The relative merits of pulsus paradoxus and right ventricular diastolic collapse in the early detection of cardiac tamponade: an experimental echocardiographic study

H S Klopfenstein, G H Schuchard, L S Wann, T E Palmer, A J Hartz, C M Gross, S Singh, H L Brooks
Circulation 1985, 71 (4): 829-33
An inspiratory decline in systolic arterial blood pressure exceeding 10 mm Hg has been used clinically to identify hemodynamically significant pericardial effusions. Recently, the echocardiographic sign of right ventricular diastolic collapse (RVDC) has been shown to occur early in the course of cardiac tamponade in association with a hemodynamically important decline in cardiac output. This study was undertaken to compare the relative merits of pulsus paradoxus and the onset of RVDC in the early detection of cardiac tamponade in an unanesthetized canine preparation. We studied six chronically instrumented, conscious dogs with two-dimensional echocardiography during cardiac tamponade induced by continuous infusion of saline into the pericardial space. We recorded intrapericardial pressure, cardiac output (electromagnetic flowmeter), aortic (catheter-tip transducer) and right atrial blood pressures, heart rate, and respiration. None of the dogs had RVDC when the pericardial space was empty, but all dogs showed RVDC during cardiac tamponade.

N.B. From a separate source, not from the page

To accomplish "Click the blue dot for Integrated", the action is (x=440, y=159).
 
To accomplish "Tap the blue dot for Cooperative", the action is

We found that RVDC was strongly related to all of the cardiac parameters evaluated (intrapericardial pressure, cardiac output, aortic blood pressure, heart rate, and stroke volume) and provided information on each that was independent of that provided by pulsus paradoxus. Furthermore, RVDC appeared to be more strongly related to most cardiac parameters than was pulsus paradoxus and to be more sensitive and specific than pulsus paradoxus in detecting changes in intrapericardial pressure early in cardiac tamponade.